- MATERIAL TO PROCESS:
********************
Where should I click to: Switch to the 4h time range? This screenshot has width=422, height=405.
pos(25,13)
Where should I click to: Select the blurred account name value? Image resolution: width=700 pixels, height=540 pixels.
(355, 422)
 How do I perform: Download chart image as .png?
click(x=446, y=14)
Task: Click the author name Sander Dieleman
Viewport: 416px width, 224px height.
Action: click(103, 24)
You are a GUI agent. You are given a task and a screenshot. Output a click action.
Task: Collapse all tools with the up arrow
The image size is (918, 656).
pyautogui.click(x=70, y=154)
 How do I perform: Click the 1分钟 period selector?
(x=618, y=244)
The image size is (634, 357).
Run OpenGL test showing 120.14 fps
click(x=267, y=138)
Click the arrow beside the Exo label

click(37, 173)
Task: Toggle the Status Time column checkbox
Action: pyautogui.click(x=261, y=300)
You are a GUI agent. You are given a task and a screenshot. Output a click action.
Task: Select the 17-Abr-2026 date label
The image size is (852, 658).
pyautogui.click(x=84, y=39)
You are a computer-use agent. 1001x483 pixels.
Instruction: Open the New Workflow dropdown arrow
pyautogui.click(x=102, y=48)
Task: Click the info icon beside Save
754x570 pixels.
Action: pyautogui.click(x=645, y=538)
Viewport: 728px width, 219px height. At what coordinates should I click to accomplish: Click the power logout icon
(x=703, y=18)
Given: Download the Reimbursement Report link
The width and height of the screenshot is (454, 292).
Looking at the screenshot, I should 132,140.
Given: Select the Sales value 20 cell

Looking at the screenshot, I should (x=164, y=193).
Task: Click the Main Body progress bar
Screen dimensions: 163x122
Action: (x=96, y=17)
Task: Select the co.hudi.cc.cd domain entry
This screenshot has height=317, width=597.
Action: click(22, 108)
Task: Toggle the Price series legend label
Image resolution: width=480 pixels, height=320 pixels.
********************
All of the material should be given again, character for character.

- EXERCISE ANSWER:
Where should I click to: Switch to the 4h time range? This screenshot has width=422, height=405.
pos(25,13)
Where should I click to: Select the blurred account name value? Image resolution: width=700 pixels, height=540 pixels.
(355, 422)
 How do I perform: Download chart image as .png?
click(x=446, y=14)
Task: Click the author name Sander Dieleman
Viewport: 416px width, 224px height.
Action: click(103, 24)
You are a GUI agent. You are given a task and a screenshot. Output a click action.
Task: Collapse all tools with the up arrow
The image size is (918, 656).
pyautogui.click(x=70, y=154)
 How do I perform: Click the 1分钟 period selector?
(x=618, y=244)
The image size is (634, 357).
Run OpenGL test showing 120.14 fps
click(x=267, y=138)
Click the arrow beside the Exo label

click(37, 173)
Task: Toggle the Status Time column checkbox
Action: pyautogui.click(x=261, y=300)
You are a GUI agent. You are given a task and a screenshot. Output a click action.
Task: Select the 17-Abr-2026 date label
The image size is (852, 658).
pyautogui.click(x=84, y=39)
You are a computer-use agent. 1001x483 pixels.
Instruction: Open the New Workflow dropdown arrow
pyautogui.click(x=102, y=48)
Task: Click the info icon beside Save
754x570 pixels.
Action: pyautogui.click(x=645, y=538)
Viewport: 728px width, 219px height. At what coordinates should I click to accomplish: Click the power logout icon
(x=703, y=18)
Given: Download the Reimbursement Report link
The width and height of the screenshot is (454, 292).
Looking at the screenshot, I should 132,140.
Given: Select the Sales value 20 cell

Looking at the screenshot, I should (x=164, y=193).
Task: Click the Main Body progress bar
Screen dimensions: 163x122
Action: (x=96, y=17)
Task: Select the co.hudi.cc.cd domain entry
This screenshot has height=317, width=597.
Action: click(22, 108)
Task: Toggle the Price series legend label
Image resolution: width=480 pixels, height=320 pixels.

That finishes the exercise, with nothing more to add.